Her ne kadar büyük miktarda kan tükürmeyi normal olarak adlandırmak tuhaf gelse de Aryumon öyle söylediğinden beri büyücülerin geri adım atmaktan başka seçeneği yoktu.

“Baek Yu-Seol nerede?”

“Evet, doğru. Genç kahramanlar değerli bir öğrenci için buralara kadar geldiler ve ben burada vakit kaybediyorum.”

Aryumon, Arien, Lee Han-wol ve onlara eşlik etmeye gelen büyücüleri, Şifa Meyvesi adı verilen Üçüncü Dünya Ağacının en yüksek noktasında bulunan bir yere götürdü.

Adı muhteşem olsa da aslında insani anlamda basit bir hastaneydi.

Dünya Ağacı'nın taşıdığı mistik meyveler sayesinde elflerin yaralarının iyileşmesi ve yorgunluklarının geçmesi için orada dinlenmeleri yeterliydi.

Baek Yu-Seol bu tür özel efektlerden faydalanmasa da şifa veren bir büyücünün onu tedavi ettiğini söylediler.

“Bu taraftan.”

En içteki odanın kapısını açtıklarında yatağının yanında kitap okuyan bir kadın gördüler. Yukarıya baktı ve büyücülerle göz teması kurdu.

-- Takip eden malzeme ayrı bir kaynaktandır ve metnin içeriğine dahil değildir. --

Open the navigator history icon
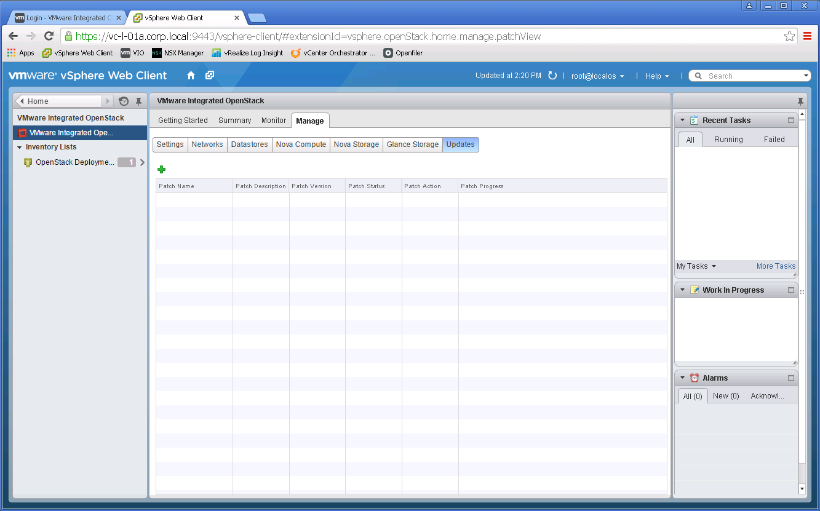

Tamamen siyah bir elbise ve beyaz bir maskeyle kaplıydı ama Arien ve Lee Han-wol onun kimliğini anında tanıdı.

“… Tüm Akrabaların ve Perilerin Kralını selamlıyoruz.”

“Ah… Tanıştığımıza memnun oldum.”

Florin ayağa kalktı ve büyücülere hafifçe selam verdi.

“O kadar muhteşem bir şekilde geldik ki. Sen de öyle düşünmüyor musun Elf Kralı?”

“Yarın yine gazetenin birinci sayfasında yer alacak, sence de öyle değil mi?”

Aryumon'un alaycı yorumuna rağmen Arien ve Lee Han-wol tepki vermediler ama farkındaydılar.

Sadece tek bir öğrenciyi almak için Divine voyager'ı hareket ettirmenin ve kendi kişisel konuşlandırmalarının medyada büyük bir karışıklığa neden olacağını biliyorlardı.

Ancak bu konuda yapabilecekleri hiçbir şey yoktu.

Görevlendirilmeleri… Stella'nın müdürü Elthman Elwin'in emri altındaydı.

Son zamanlarda böyle bir emir verilmemiş olsa da bugün aniden Baek Yu-Seol'u aşırı derecede koruyan bir emir verdi. Niyeti oldukça kafa karıştırıcıydı ama her halükarda, emri aldıktan sonra sadakatle uyguluyorlardı.

“Öğrencinin durumu nasıl?”

“O çok daha iyi. Onun yenilenme yetenekleri ortalama bir büyücününkinden birkaç kat daha üstün… Ya da tedaviyi yapan doktor öyle söyledi.”

Lee Han-wol, Florin'in cevabına şaşırmayarak başını salladı.

Baek Yu-Seol'un geçmişte ne kadar sıklıkla hastaneye kaldırıldığı göz önüne alındığında, Baek Yu-Seol'un mükemmel yenilenme yeteneklerini zaten biliyordu.

“… Baek Yu-Seol'un dövüştüğü rakibe ne oldu?”

Bu sefer konuşan Arien'dı.

Onun kibar sorusu karşısında Florin bir an tereddüt etti, sonra etrafına göz attıktan sonra ihtiyatlı bir şekilde konuştu.

“Rakip… Yenilmez Chelven'di. Baek Yu-Seol göğsüne ölümcül bir yara verdi ama sonunda yenildi ve yere yığıldı.”

“… Ne?”

Hem Arien hem de Lee Han-wol, onun sözleri karşısında şoktan suskun kaldılar.

Genellikle mükemmel bir ifadeye sahip olan Arien bile şaşkınlığını gizleyemedi.

“Eğer Chelven ise... Benim tanıdığım kişi olabilir mi...?”

“Evet. Senin düşündüğün Chelven.”

Aryumon sanki hâlâ acıyormuş gibi karnını ovuşturdu.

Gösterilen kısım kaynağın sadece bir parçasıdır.